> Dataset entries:
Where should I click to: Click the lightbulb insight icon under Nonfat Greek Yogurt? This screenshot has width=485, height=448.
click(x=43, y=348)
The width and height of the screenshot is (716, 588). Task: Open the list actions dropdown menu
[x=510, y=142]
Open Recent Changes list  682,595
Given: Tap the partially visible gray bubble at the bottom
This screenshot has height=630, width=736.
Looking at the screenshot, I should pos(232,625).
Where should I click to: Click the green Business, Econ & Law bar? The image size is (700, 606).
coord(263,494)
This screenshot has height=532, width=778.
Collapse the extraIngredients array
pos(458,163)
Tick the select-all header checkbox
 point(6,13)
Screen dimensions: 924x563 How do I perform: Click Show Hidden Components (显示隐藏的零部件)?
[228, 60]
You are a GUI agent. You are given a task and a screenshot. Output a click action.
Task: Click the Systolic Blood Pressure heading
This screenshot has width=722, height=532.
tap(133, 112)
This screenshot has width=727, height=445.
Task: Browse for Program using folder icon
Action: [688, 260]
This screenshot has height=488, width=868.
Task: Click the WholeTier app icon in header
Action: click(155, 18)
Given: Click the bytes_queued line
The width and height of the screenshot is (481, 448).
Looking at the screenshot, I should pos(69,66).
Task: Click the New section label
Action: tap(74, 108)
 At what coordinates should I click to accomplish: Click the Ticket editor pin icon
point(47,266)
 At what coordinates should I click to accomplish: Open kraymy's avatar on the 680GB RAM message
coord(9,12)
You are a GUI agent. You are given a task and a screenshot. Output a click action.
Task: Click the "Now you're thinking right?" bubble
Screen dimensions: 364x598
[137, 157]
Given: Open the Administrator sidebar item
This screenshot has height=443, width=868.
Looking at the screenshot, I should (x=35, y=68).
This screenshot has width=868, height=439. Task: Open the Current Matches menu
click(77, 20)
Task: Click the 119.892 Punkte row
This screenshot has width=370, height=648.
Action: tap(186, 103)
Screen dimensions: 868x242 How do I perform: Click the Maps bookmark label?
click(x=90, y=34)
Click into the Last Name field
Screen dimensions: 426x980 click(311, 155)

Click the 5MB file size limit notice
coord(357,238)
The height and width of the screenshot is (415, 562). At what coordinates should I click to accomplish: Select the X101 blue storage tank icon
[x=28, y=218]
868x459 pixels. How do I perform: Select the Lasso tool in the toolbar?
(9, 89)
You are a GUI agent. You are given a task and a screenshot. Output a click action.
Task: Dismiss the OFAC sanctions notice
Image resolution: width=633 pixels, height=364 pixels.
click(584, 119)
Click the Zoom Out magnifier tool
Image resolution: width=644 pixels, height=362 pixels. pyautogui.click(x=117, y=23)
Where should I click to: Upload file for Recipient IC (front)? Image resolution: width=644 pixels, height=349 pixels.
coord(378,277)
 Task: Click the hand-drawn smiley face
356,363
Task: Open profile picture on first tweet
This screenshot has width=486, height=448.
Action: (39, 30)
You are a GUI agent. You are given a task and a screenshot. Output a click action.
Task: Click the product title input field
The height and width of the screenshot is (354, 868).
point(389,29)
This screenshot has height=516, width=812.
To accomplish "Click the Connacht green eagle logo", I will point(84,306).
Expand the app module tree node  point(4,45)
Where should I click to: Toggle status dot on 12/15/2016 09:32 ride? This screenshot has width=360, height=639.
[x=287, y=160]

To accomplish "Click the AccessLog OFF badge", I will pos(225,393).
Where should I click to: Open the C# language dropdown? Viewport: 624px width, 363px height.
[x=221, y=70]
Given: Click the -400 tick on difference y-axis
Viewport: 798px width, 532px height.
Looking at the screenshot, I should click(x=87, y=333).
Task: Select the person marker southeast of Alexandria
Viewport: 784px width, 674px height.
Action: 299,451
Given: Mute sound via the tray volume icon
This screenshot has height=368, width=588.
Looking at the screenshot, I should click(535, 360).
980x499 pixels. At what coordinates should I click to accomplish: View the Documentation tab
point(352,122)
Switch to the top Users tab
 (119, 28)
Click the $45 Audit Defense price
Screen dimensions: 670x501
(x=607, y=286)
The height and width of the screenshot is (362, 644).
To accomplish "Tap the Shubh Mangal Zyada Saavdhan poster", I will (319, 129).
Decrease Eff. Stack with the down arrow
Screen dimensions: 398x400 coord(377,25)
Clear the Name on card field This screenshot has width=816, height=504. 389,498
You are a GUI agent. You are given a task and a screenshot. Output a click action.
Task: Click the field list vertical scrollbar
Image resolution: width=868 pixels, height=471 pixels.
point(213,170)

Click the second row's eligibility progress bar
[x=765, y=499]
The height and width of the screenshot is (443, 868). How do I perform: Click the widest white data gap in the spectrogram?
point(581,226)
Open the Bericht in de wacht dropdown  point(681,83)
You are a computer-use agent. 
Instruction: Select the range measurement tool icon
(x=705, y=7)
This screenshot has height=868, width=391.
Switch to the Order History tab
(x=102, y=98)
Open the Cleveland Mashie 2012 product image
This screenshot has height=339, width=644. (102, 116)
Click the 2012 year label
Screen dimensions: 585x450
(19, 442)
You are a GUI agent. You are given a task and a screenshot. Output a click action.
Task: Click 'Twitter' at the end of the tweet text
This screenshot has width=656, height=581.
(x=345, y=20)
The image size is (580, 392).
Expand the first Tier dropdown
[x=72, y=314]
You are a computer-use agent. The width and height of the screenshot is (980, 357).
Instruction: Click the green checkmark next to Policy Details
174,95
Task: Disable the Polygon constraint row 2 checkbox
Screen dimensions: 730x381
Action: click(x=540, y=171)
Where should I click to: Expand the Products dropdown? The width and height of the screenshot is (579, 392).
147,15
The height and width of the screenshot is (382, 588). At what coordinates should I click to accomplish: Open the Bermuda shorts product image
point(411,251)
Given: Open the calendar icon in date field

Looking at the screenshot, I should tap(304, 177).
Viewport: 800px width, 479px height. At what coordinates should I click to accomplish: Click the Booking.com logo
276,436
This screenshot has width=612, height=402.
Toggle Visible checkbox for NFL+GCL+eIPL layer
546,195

> WORK TO BE COMPLETED:
Scan the records above for the string "tweet", and copy every line where it turns up.

> ANSWER TO THE EXERCISE:
Task: Open profile picture on first tweet
Task: Click 'Twitter' at the end of the tweet text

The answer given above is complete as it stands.